*Problem details*. Reproduce verbatim, line by line, everything from the line containing "1000x781 pixels." to the last line of the listing below; add nothing.

(Available records Opens)

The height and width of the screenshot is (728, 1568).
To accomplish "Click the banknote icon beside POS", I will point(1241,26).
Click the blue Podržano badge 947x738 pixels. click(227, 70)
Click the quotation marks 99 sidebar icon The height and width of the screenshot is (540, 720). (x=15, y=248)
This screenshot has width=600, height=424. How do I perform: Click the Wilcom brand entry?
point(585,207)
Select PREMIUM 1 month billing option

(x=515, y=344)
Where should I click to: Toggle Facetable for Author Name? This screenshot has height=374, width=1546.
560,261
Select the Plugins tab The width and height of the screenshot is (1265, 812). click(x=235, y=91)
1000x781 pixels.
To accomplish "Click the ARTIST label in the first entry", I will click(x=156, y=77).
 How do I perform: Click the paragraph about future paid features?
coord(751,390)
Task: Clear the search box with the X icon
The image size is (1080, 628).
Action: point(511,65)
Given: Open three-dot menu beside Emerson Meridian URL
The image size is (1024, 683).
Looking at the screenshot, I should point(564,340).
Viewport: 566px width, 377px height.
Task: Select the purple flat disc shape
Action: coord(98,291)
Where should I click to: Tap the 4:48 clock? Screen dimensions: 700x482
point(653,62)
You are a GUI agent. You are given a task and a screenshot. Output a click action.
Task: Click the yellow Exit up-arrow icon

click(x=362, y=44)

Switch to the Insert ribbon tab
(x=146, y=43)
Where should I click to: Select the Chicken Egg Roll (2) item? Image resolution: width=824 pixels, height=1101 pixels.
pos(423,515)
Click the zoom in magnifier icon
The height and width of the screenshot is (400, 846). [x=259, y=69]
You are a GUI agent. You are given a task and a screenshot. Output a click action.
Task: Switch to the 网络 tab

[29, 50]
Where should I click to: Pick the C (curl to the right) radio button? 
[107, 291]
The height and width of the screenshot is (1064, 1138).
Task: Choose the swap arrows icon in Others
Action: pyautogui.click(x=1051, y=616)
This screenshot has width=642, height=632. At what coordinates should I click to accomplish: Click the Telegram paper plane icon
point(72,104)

(Available records Closes)

*Final answer*.
1000x781 pixels.
To accomplish "Click the ARTIST label in the first entry", I will click(x=156, y=77).
 How do I perform: Click the paragraph about future paid features?
coord(751,390)
Task: Clear the search box with the X icon
The image size is (1080, 628).
Action: point(511,65)
Given: Open three-dot menu beside Emerson Meridian URL
The image size is (1024, 683).
Looking at the screenshot, I should point(564,340).
Viewport: 566px width, 377px height.
Task: Select the purple flat disc shape
Action: coord(98,291)
Where should I click to: Tap the 4:48 clock? Screen dimensions: 700x482
point(653,62)
You are a GUI agent. You are given a task and a screenshot. Output a click action.
Task: Click the yellow Exit up-arrow icon

click(x=362, y=44)

Switch to the Insert ribbon tab
(x=146, y=43)
Where should I click to: Select the Chicken Egg Roll (2) item? Image resolution: width=824 pixels, height=1101 pixels.
pos(423,515)
Click the zoom in magnifier icon
The height and width of the screenshot is (400, 846). [x=259, y=69]
You are a GUI agent. You are given a task and a screenshot. Output a click action.
Task: Switch to the 网络 tab

[29, 50]
Where should I click to: Pick the C (curl to the right) radio button? 
[107, 291]
The height and width of the screenshot is (1064, 1138).
Task: Choose the swap arrows icon in Others
Action: pyautogui.click(x=1051, y=616)
This screenshot has width=642, height=632. At what coordinates should I click to accomplish: Click the Telegram paper plane icon
point(72,104)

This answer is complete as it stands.